___ PAGE TEXT ___
Shaun Davies is an Aboriginal Australian language activist, linguist, radio personality, and actor. He is known for his advocacy work with the Yugambeh language and culture, as well as appearances in various media.

Early and personal life
Shaun is a member of the Yugambeh people, an Australian Aboriginal group whose traditional lands are located in South East Queensland and the Northern Rivers area of New South Wales. Davies is the great-great-grandson of Julia Ford née Sandy (c.1860-1896), an Aboriginal woman who has the sole tombstone in the Deebing Creek Aboriginal Cemetery; Julia was a native Aboriginal woman from the Southport area of the Gold Coast and married Arthur Ford (c.1866-1954) at Nerang in 1883, Arthur was an Aboriginal man from the Murwillumbah region in northern New South Wales. Shaun grew up and has spent the majority of his life in Logan City, an area his family had lived in before the arrival of Europeans. As a child, he was taught Yugambeh dreamtime legends from his Elders, such as that of the janjarri (the Yugambeh Yowie), a spirit that guards the region from trespassers. As creative, Davies uses stories passed from his family line to increase awareness and appreciation for his traditional culture and language.

While in tenth grade Shaun attended a career expo at the Brisbane Showgrounds, becoming fascinated with a booth set up by Youth For Understanding Davies subsequently did a 3-month student exchange program in France where he discovered his passion for endangered languages, like Galician. Upon returning to Australia and informing his grandmother Joan and her sister, they implored him to learn their lingo. Shaun learnt his Yugambeh language from his maternal grandmother, who was from the Beaudesert area, while his maternal grandfather was from Tweed Heads.  Davies has recorded talk in conversations with the linguist Margaret Sharpe, his grandmother grew up with Joe Culham, who Sharpe (then Cunningham) had recorded language from in 1968.

In his spare time, Shaun enjoys the Star Trek: Discovery series, finding the show's Xenolinguistics and other themes thought-provoking.

Career
Shaun is a linguist and the Language Research Officer at the Yugambeh Museum Language and Heritage Research Centre, where he has been since 2015. Describing social media as the new "campfire" and technology's central importance in keeping Indigenous languages alive for future generations, Davies has worked with Snapchat, aided the development and expansion of the Yugambeh App, and the creation of Google's 'Woolaroo'  an open-source photo-translation platform.
___
Output the passage from the article on Shaun Davies starting with "In his spare" and going on through "open-source photo-translation platform.", word for word. The rows that come next are separate material and have no connection to the article on Shaun Davies.
___ PROVIDED INFORMATION ___
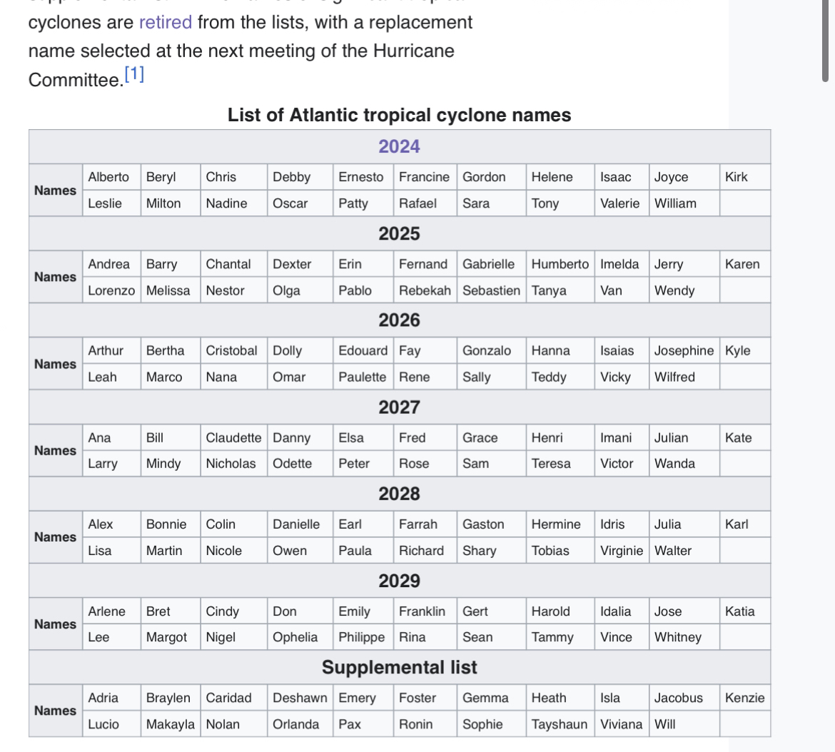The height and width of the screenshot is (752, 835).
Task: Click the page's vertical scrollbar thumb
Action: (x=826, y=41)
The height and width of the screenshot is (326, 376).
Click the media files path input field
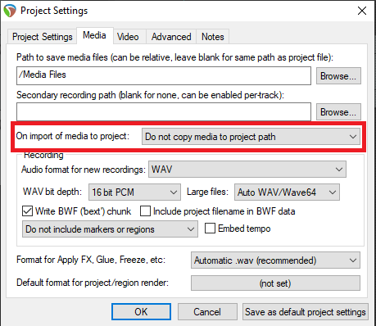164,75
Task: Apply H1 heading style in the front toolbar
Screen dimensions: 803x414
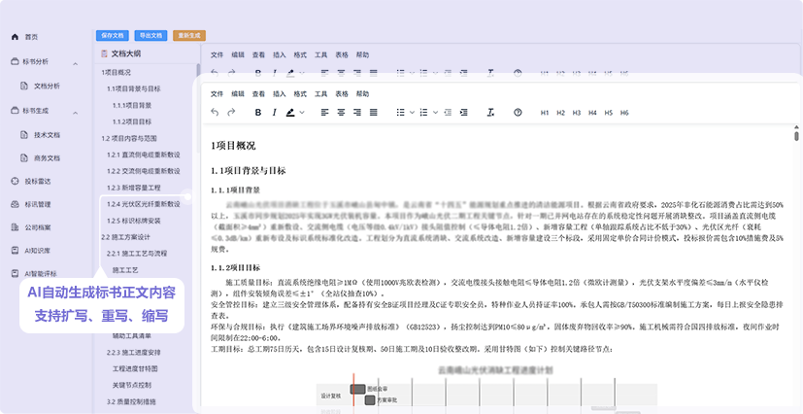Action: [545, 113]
___
___ PROVIDED INFORMATION ___
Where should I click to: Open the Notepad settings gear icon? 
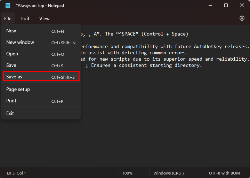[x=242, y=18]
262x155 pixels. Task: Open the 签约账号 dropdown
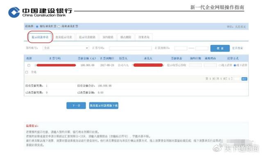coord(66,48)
___
WORKED ANSWER —
In his spare time, Shaun enjoys the Star Trek: Discovery series, finding the show's Xenolinguistics and other themes thought-provoking.

Career
Shaun is a linguist and the Language Research Officer at the Yugambeh Museum Language and Heritage Research Centre, where he has been since 2015. Describing social media as the new "campfire" and technology's central importance in keeping Indigenous languages alive for future generations, Davies has worked with Snapchat, aided the development and expansion of the Yugambeh App, and the creation of Google's 'Woolaroo'  an open-source photo-translation platform.